Artificial Intelligence and Machine Learning

There are still pockets of the world where people do not have access to the internet. For example, the West African nation of Togo has an internet penetration rate of less than 26% as of early 2022. To help with remittances during the pandemic, the government of Togo created a digital payments platform dubbed NOVISSI in a little over a week. NOVISSI is designed to support direct cash transfers, paving the way for recipients to receive payments in two minutes via a mobile device despite a lack of Wi-Fi access. 

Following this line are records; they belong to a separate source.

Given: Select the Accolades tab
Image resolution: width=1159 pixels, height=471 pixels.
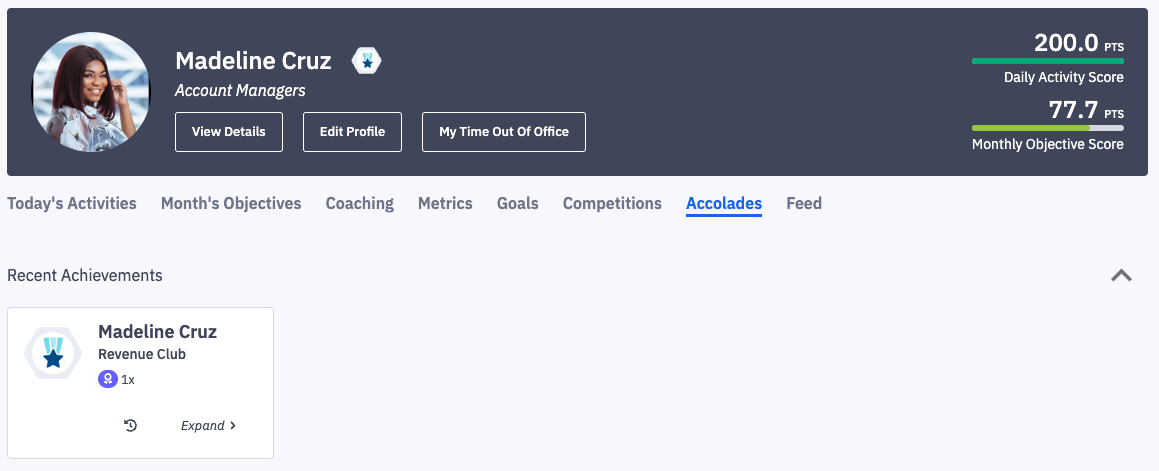Looking at the screenshot, I should tap(724, 203).
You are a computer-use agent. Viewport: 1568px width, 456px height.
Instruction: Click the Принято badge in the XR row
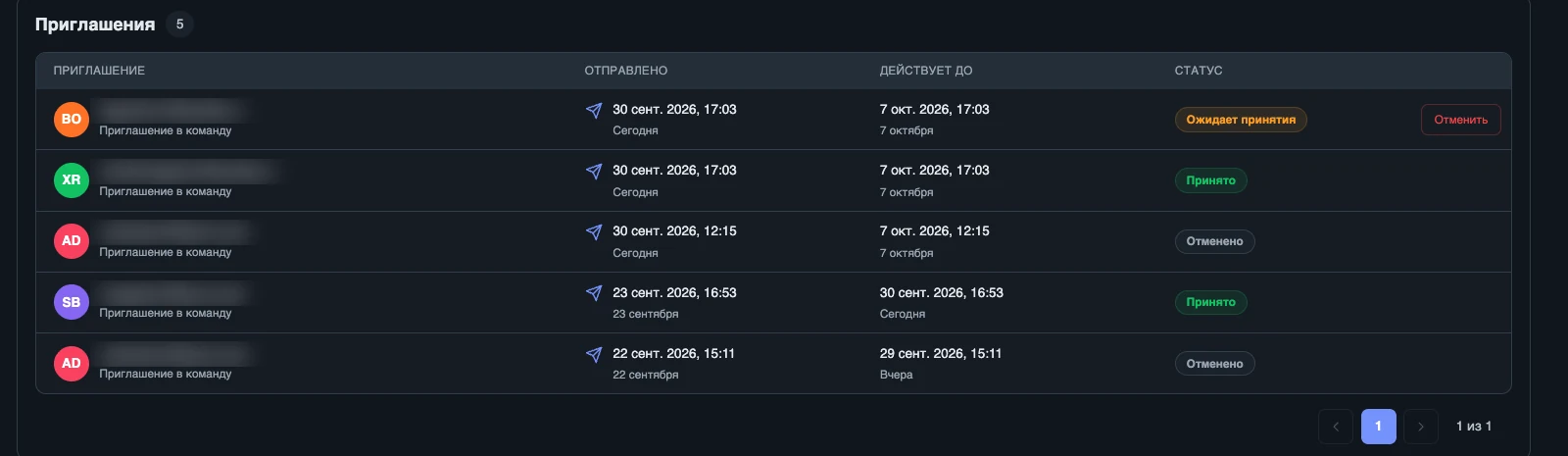tap(1210, 180)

With such weak internet access, Togo’s payments platform harnessed voter identification data, satellite imagery, mobile phone metadata, and a one-two punch of artificial intelligence and machine learning to spot the poorest segments of its population. The government sent $34 million to those who needed it the most – comprising 25% of the nation’s adult population — in a dual-phase rollout of the program.  

Money-Transfer Apps

Money transfer apps have introduced a new way for consumers to send funds with the touch of a button without the need for a traditional bank. The industry has been flooded with hundreds of fintech apps that support cross-border payments using an internet connection to deliver the funds. 

Thanks to money-transfer apps, migrant workers and others can trace the funds they send abroad until they are received, sometimes in near real-time or on the same day.  Consumers have flocked to these apps for the flexibility and convenience they have to offer. 

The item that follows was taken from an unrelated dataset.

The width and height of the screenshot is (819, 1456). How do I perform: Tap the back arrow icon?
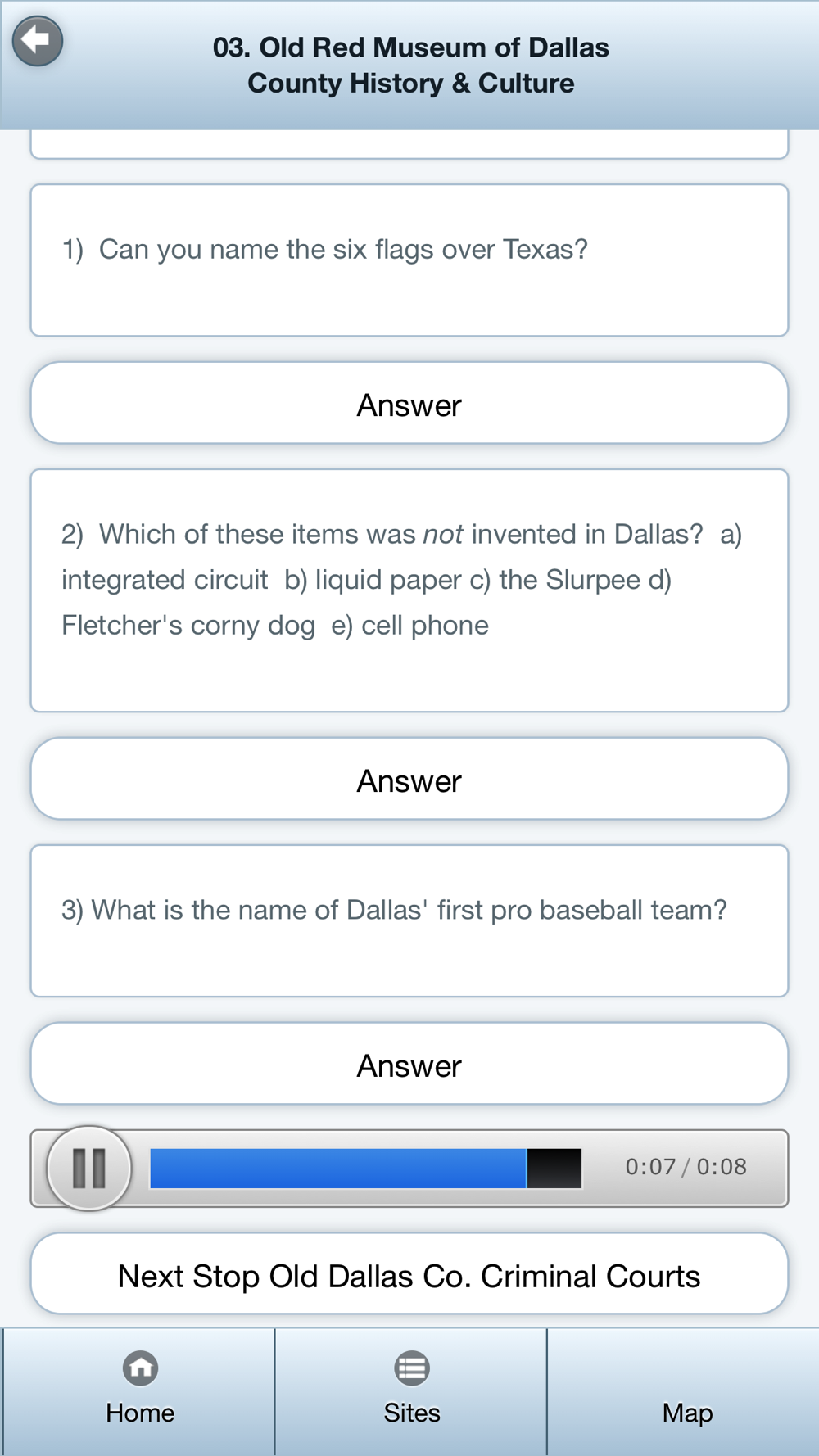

However, roughly 70% of money transfers are still received in cash around the world, proving that mobile money transfers still have a long way to go. Some of the hurdles to wider mobile money transfers, particularly in the Pacific Island Countries, include:

  • Onerous regulations in the receiving nations
  • A lack of anti-money laundering or know-your-customer laws
  • Inadequate telecommunications infrastructure
  • An insufficient agent network
  • A lack of education and trust among users. 

Blockchain & Digital Currencies

Blockchain technology and the digital currencies that run on it have revolutionized the payments industry, including remittances. Bitcoin, the first cryptocurrency introduced in 2009, runs on the Bitcoin blockchain and does not require an intermediary to complete payments. Instead, payments are sent peer-to-peer from one digital wallet to another. Since bitcoin’s launch, thousands of cryptocurrencies have emerged. Considering no third party is involved, the costs are a fraction of what they would otherwise be, and payments are completed in near real-time.

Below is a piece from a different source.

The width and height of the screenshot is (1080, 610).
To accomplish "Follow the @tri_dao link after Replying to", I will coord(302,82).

The decentralized nature of cryptocurrency payments means that there is no entity to contact when something goes wrong. So, those funds are lost if someone attempts to send crypto funds to a receiving party in another country but uses the incorrect digital wallet address. In addition, regulatory oversight has yet to be formalized in countries around the world, and therefore consumers must look out for themselves. Users should be alert to any potential scams and cybersecurity threats on their own. 

Having said that, financial institutions are increasingly embracing the blockchain and even cryptocurrencies. JPMorgan, the biggest U.S. bank based on assets, recently completed a cross-border transaction on the blockchain in the decentralized finance (DeFi) market. The transaction also involved the Monetary Authority of Singapore’s (MAS) Project Guardian test program. A couple of blockchain protocols were also involved, including Aave and Polygon. 

The project’s primary goals were to introduce “regulatory safeguards and controls” to curb “market manipulation and operational risk,” according to the Aave team. The transaction could pave the way for more banks to participate in DeFi money transfers.

Technology is always evolving, so there are sure to be new and exciting technology trends ahead that will continue to change how remittances work.